0

I have to calculate a pca using processpca (lecture excercise, not able to user alternatives here I think) from the Neural Network Toolbox of a 400*60000 matrix (on a 64bit 8gb ram machine). The error message is:

Error using eye
Out of memory. Type HELP MEMORY for your options.

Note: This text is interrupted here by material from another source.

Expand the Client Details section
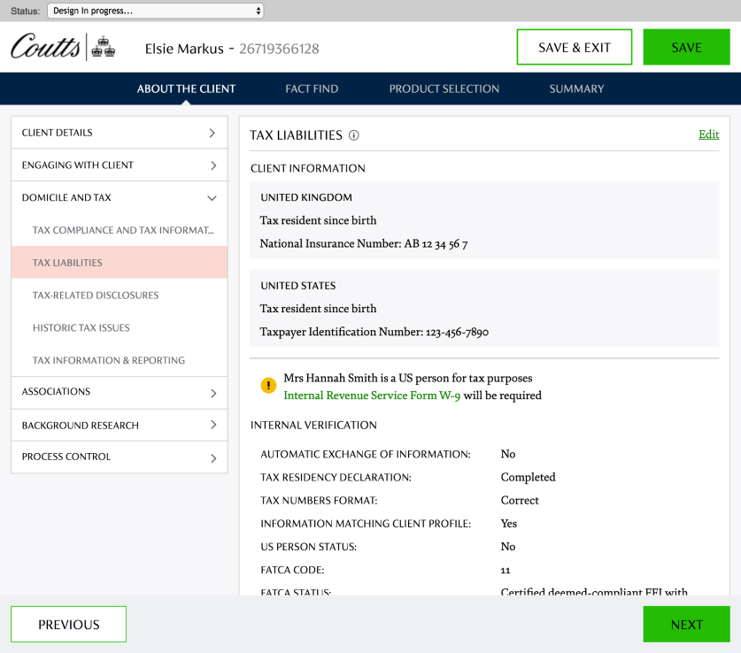Screen dimensions: 741x653 119,133
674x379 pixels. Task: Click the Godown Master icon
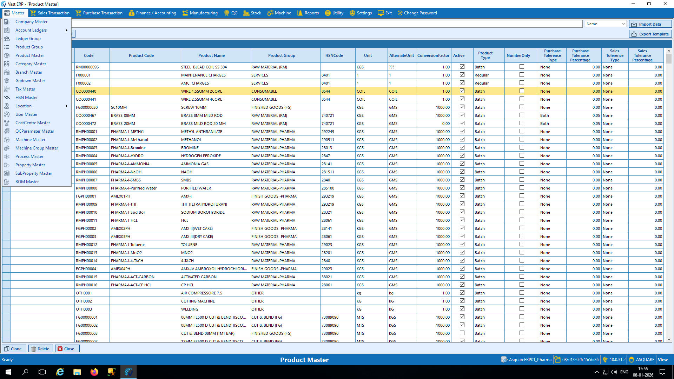7,81
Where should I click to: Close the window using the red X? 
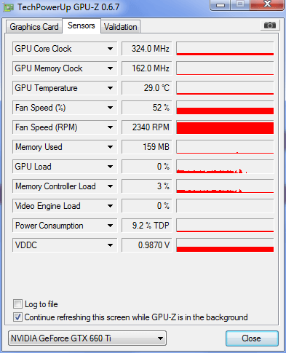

Error in processpca.create (line 15)
    settings.transform = eye(R);

Error in processpca (line 60)
[y,settings] = processpca.create(x,param);

Error in pca (line 21)
[trainDataPCA,psPCA] = processpca(trainData);

My code is:

% PCA - Reduce feature dimensions to selected dimensions
function [trainDataPCA,trainLabelsPCA] = pca(trainData, trainLabels, nDim)

if nargin < 3 
    print "Exact three arguments needed"
    return
end 

% Reduce nDim to max size of input data
nDimIn = size(trainData,1);
nDimOut = min(nDim,nDimIn);

% Normalise feature  - standard deviation 1, mean 0
trainData = trainData';
trainLabels = trainLabels';
[trainData,trainPS] = mapstd(trainData);

% Calculate PCA
[trainDataPCA,psPCA] = processpca(trainData);
trainDataPCA = trainDataPCA(:,1:nDimOut);

% Map PCA to labels
trainLabelsPCA = processpca('apply',trainLabels,psPCA);
trainLabelsPCA = trainLabelsPCA(:,1:nDimOut);

trainDataPCA = trainDataPCA';
trainLabelsPCA = trainLabelsPCA';

What can I do in this situation?

EDIT: My memory:

Maximum possible array:      9861 MB (1.034e+10 bytes) *
Memory available for all arrays:      9861 MB (1.034e+10 bytes) *
Memory used by MATLAB:       680 MB (7.128e+08 bytes)
Physical Memory (RAM):      8187 MB (8.585e+09 bytes)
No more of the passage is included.